Sorti en dvd zone 2 français et bluray chez Potemkine
Bonjour Justin,
RépondreSupprimerJe n'ai pas vu ce premier film, mais bien son plus récent, Évolution, qui présente de nombreuses similitudes avec Innoncence : il est aussi
question de secrets, de rituels mystérieux, de lieux clos, de cycles et de transformations des corps, du désir de gagner le monde extérieur.
Et si la narration joue toujours essentiellement sur l’atmosphère et les sensations, il me semble que son deuxième long-métrage est volontiers plus sombre et plus inquiétant encore (mention particulière pour l'actrice Roxane Duran, que je trouve très intéressante). Une réalisatrice qui présente effectivement un univers très singulier, même si je n'ai pas totalement adhéré non plus (un peu trop soporifique par moment). Mais tu m'as donnée envie de voir son premier film, et je la suivrai probablement également dans le futur ;-)
Salut Sentinelle,
SupprimerPas vu Evolution mais j'ai le coffret récent qui le réunit avec Innocence. Ca a l'air tout aussi intriguant effectivement et je suis curieux de le voir, même si c'est difficile d'accès (Innocence aussi il faut s'accrocher ^^). La réalisatrice a un univers vraiment original qui m'intéresse plus que celui de Gaspard Noé (son ancien compagnon à qui elle dédie Innocence au générique).

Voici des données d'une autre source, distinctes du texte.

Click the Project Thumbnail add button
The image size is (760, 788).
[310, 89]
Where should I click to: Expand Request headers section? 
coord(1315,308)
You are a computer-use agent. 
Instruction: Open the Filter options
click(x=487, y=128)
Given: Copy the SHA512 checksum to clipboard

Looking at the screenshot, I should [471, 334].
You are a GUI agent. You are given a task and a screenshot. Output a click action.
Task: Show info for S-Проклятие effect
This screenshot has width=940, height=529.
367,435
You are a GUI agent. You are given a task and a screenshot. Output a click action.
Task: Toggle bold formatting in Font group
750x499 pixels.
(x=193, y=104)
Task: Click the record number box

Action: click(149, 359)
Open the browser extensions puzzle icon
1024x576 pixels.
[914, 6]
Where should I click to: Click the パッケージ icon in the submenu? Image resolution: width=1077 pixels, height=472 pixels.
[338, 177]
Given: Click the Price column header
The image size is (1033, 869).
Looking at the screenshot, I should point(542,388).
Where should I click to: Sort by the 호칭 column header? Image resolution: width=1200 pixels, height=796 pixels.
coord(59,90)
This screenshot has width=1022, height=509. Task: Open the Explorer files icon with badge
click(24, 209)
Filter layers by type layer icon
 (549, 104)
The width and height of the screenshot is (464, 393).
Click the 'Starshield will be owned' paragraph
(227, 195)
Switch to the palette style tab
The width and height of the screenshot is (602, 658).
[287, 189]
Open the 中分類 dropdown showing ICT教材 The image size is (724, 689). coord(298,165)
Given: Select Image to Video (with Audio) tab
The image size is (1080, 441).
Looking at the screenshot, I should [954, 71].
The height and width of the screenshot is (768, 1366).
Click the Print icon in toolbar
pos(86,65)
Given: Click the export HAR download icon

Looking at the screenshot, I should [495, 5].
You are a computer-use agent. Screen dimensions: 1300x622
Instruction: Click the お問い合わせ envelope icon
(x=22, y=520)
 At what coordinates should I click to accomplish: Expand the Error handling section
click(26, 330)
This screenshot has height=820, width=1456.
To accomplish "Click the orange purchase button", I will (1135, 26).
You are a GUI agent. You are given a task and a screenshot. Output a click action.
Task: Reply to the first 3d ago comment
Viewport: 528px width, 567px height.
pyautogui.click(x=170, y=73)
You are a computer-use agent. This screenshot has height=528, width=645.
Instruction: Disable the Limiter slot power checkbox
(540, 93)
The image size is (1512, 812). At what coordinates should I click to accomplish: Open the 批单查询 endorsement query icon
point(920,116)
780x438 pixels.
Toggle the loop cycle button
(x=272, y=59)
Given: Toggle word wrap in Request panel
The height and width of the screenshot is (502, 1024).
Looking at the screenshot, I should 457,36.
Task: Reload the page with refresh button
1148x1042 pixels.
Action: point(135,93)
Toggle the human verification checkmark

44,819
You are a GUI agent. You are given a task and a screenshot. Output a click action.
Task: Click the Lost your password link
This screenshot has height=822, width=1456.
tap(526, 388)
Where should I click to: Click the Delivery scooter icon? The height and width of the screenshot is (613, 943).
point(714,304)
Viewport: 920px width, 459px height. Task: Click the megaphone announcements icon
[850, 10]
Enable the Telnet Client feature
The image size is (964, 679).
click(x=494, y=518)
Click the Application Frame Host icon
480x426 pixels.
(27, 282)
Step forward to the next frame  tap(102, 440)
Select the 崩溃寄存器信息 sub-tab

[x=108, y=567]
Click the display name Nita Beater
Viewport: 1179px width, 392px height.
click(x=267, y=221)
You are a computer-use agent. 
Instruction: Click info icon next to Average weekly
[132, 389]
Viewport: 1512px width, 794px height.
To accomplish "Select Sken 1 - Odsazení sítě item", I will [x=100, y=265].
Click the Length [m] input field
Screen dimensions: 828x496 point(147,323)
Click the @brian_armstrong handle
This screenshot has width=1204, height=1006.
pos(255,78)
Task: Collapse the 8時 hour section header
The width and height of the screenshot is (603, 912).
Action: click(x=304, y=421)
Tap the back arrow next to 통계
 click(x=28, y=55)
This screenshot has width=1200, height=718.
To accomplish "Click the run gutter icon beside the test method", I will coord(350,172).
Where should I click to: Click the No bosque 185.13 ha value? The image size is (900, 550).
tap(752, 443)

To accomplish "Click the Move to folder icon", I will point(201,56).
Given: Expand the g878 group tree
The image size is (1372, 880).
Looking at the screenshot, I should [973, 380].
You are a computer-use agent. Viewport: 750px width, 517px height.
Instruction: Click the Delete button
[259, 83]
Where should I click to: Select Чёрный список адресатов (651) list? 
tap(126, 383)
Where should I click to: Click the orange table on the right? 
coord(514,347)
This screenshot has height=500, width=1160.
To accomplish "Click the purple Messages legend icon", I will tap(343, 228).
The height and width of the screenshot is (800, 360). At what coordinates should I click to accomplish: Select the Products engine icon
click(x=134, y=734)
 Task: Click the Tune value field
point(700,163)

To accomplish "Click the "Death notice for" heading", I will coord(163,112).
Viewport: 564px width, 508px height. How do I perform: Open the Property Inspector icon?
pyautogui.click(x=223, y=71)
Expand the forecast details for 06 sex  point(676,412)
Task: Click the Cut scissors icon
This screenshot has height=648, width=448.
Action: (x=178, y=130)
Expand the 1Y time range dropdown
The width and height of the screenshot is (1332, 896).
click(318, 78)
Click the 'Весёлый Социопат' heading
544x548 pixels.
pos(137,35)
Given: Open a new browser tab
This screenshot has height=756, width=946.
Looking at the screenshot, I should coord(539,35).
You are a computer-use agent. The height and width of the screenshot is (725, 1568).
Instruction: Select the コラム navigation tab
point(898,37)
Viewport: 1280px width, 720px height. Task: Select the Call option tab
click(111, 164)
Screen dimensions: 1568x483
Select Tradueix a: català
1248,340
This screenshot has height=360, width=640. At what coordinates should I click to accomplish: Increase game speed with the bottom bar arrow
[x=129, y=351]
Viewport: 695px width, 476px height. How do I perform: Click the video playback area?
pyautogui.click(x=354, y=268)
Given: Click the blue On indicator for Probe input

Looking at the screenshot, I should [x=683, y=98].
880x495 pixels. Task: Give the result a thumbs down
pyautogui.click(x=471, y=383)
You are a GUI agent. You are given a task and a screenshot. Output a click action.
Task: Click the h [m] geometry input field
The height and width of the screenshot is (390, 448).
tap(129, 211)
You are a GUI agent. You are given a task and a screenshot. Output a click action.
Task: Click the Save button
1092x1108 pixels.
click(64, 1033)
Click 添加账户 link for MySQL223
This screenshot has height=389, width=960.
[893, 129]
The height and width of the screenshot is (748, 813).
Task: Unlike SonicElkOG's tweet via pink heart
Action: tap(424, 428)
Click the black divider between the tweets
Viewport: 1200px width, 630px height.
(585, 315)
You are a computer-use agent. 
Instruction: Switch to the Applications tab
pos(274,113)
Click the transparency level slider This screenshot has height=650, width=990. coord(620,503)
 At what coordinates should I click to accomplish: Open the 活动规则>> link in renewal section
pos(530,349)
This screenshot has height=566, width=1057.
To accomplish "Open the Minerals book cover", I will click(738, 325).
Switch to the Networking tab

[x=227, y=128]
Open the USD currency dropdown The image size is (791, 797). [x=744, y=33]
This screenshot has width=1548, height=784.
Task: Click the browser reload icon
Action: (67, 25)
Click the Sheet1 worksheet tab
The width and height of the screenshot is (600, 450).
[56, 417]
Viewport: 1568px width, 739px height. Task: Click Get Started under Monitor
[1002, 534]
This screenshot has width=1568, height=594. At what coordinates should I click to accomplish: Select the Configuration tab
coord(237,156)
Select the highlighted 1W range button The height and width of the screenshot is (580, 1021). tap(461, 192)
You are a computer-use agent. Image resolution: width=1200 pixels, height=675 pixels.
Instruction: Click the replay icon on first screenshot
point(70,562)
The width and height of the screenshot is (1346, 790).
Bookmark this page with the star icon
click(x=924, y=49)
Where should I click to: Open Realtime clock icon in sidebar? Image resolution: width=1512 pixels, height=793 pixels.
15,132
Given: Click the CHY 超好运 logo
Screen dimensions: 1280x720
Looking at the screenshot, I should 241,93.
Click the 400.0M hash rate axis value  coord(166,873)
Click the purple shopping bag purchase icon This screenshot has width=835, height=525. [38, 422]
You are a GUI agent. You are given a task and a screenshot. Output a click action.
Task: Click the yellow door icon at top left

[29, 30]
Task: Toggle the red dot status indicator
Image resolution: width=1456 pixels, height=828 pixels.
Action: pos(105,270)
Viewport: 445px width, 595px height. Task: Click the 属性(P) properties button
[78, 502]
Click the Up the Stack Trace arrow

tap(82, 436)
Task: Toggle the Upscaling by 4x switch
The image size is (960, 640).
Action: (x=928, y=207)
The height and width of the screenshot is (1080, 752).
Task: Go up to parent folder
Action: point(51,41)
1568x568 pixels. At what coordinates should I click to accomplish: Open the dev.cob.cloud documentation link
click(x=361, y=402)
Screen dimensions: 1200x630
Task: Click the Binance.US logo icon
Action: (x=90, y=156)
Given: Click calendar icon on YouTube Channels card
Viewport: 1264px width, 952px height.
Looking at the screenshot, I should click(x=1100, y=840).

Par contre 12 ans entre Innocence et Evolution, apparemment il faut s'armer de patience pour la suivre ^^
Oui, je ne prends pas trop de risque en disant que je vais la suivre, un film tous les 12 ans, je devrais pouvoir tenir le rythme ;-)
RépondreSupprimerTiens, c’est drôle car 12 ans, c’est aussi plus ou moins l’âge de ses protagonistes… ce n’est sans doute pas un hasard.
Je ne savais pas que son ancien compagnon était Gaspard Noé, tant mieux d’ailleurs, car j’ai pu voir son film sans a priori (car j’en ai beaucoup à l’égard de ce réalisateur).
Après vérification, c'est plutôt 11 ans qui semble être un âge clé pour la réalisatrice.
RépondreSupprimerOui c'est ça, l'âge clé du passage de l'enfance aux premisses de l'adolescence. On le ressent vraiment dans Innocence.